One workaround would be to expand our dataset so that each row indicates is_click
(True/False) -- then we could use a standard classification algorithm:
df_train_expanded, df_val_expanded = get_click_data(expanded=True)
df_train_expanded
attributed_source | user_agent_platform | page_id | page_market | page_feat1 | page_feat2 | page_feat3 | is_click | |
---|---|---|---|---|---|---|---|---|
0 | 8 | Windows | 67 | b | 0.0 | 1.0 | 0.0 | False |
1 | 8 | Windows | 67 | b | 0.0 | 1.0 | 0.0 | False |
2 | 8 | Windows | 67 | b | 0.0 | 1.0 | 0.0 | False |
3 | 8 | Windows | 67 | b | 0.0 | 1.0 | 0.0 | False |
4 | 8 | Windows | 67 | b | 0.0 | 1.0 | 0.0 | False |
... | ... | ... | ... | ... | ... | ... | ... | ... |
7760666 | 7 | OSX | 61 | c | 3.0 | 1.0 | 12.0 | False |
7760667 | 7 | OSX | 61 | c | 3.0 | 1.0 | 12.0 | False |
7760668 | 7 | OSX | 61 | c | 3.0 | 1.0 | 12.0 | False |
7760669 | 7 | OSX | 61 | c | 3.0 | 1.0 | 12.0 | False |
7760670 | 7 | OSX | 61 | c | 3.0 | 1.0 | 12.0 | False |
7760671 rows × 8 columns
But this is hugely inefficient: our dataset of ~400K explodes to almost 8MM.
Within foundry
, we have the Glm
, which supports binomial data directly:
Glm('binomial', penalty=10_000)
Glm(family='binomial', penalty=10000)
Let's set up a sklearn model pipeline using this Glm. We'll use foundry
's DataFrameTransformer
to support passing feature-names to the Glm (newer versions of sklearn support this via the set_output()
API).
preproc = DataFrameTransformer([
(
'one_hot',
make_pipeline(SimpleImputer(strategy='most_frequent'), OneHotEncoder()),
['attributed_source', 'user_agent_platform', 'page_id', 'page_market']
)
,
(
'power',
PowerTransformer(),
['page_feat1', 'page_feat2', 'page_feat3']
)
])
glm = make_pipeline(
preproc,
Glm('binomial', penalty=1_000)
).fit(
X=df_train,
y={
'value' : df_train['num_clicks'],
'total_count' : df_train['num_views']
},
)
Epoch 8; Loss 0.3183; Convergence 0.0003131/0.001: 42%|█████▊ | 5/12 [00:00<00:00, 10.99it/s]

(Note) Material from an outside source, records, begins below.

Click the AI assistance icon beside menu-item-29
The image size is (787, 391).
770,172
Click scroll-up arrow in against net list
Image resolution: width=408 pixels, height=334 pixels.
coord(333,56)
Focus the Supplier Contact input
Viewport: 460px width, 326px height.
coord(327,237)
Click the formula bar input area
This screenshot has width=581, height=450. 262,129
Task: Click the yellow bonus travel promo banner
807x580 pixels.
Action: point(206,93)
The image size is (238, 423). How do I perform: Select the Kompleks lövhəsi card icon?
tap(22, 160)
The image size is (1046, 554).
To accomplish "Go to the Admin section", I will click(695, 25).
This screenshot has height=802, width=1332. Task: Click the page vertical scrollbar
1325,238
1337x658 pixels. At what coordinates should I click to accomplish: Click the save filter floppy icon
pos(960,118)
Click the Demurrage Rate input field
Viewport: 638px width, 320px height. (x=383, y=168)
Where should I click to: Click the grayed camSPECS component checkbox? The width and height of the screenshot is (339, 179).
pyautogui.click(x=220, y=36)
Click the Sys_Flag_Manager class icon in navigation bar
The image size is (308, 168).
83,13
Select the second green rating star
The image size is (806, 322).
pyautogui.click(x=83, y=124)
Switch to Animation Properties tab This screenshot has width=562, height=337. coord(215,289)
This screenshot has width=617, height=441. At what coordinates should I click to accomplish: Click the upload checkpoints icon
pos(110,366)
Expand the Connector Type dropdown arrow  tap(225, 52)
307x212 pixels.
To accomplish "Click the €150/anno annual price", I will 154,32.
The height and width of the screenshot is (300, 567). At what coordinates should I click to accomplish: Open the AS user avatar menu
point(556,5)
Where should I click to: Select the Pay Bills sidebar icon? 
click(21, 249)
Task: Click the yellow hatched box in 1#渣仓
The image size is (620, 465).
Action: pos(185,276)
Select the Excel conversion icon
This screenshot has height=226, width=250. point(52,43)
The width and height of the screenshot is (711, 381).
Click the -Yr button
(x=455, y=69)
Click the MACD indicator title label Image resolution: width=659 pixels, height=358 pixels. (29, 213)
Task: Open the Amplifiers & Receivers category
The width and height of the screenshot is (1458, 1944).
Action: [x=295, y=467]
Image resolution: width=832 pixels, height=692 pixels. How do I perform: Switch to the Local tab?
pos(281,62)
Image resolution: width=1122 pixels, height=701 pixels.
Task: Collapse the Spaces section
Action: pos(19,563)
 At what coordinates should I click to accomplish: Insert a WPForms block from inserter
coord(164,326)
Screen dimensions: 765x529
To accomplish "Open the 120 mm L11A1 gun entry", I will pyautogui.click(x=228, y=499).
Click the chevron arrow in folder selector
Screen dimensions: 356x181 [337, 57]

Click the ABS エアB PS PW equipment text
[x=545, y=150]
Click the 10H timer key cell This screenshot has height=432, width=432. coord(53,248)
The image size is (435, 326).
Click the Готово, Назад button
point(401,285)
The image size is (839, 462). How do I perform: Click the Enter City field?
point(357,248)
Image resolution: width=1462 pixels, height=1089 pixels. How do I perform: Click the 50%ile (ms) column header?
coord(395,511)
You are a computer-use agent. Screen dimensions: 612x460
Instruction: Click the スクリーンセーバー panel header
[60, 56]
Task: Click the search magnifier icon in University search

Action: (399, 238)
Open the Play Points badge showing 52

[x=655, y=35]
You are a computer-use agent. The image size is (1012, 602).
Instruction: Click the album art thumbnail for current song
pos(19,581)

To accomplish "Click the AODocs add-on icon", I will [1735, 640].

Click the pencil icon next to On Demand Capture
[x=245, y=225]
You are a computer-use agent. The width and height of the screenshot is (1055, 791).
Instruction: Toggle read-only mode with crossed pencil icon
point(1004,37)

Estimating laplace coefs... (you can safely keyboard-interrupt to cancel)
Epoch 8; Loss 0.3183; Convergence 0.0003131/0.001: 42%|█████▊ | 5/12 [00:07<00:10, 1.55s/it]
By default, the Glm
will estimate not just the parameters of our model, but also the uncertainty associated with them. We can access a dataframe of these with the coef_dataframe_
attribute:
df_coefs = glm[-1].coef_dataframe_
df_coefs
name | estimate | se | |
---|---|---|---|
0 | probs__one_hot__attributed_source_0 | 0.000042 | 0.031622 |
1 | probs__one_hot__attributed_source_1 | -0.003277 | 0.031578 |
2 | probs__one_hot__attributed_source_2 | -0.058870 | 0.030623 |
3 | probs__one_hot__attributed_source_3 | -0.485669 | 0.024011 |
4 | probs__one_hot__attributed_source_4 | -0.663989 | 0.016975 |
... | ... | ... | ... |
141 | probs__one_hot__page_market_z | 0.353556 | 0.025317 |
142 | probs__power__page_feat1 | 0.213486 | 0.002241 |
143 | probs__power__page_feat2 | 0.724601 | 0.004021 |
144 | probs__power__page_feat3 | 0.913425 | 0.004974 |
145 | probs__bias | -5.166077 | 0.022824 |
146 rows × 3 columns
Using this, it's easy to plot our model-coefficients:
df_coefs[['param', 'trans', 'term']] = df_coefs['name'].str.split('__', n=3, expand=True)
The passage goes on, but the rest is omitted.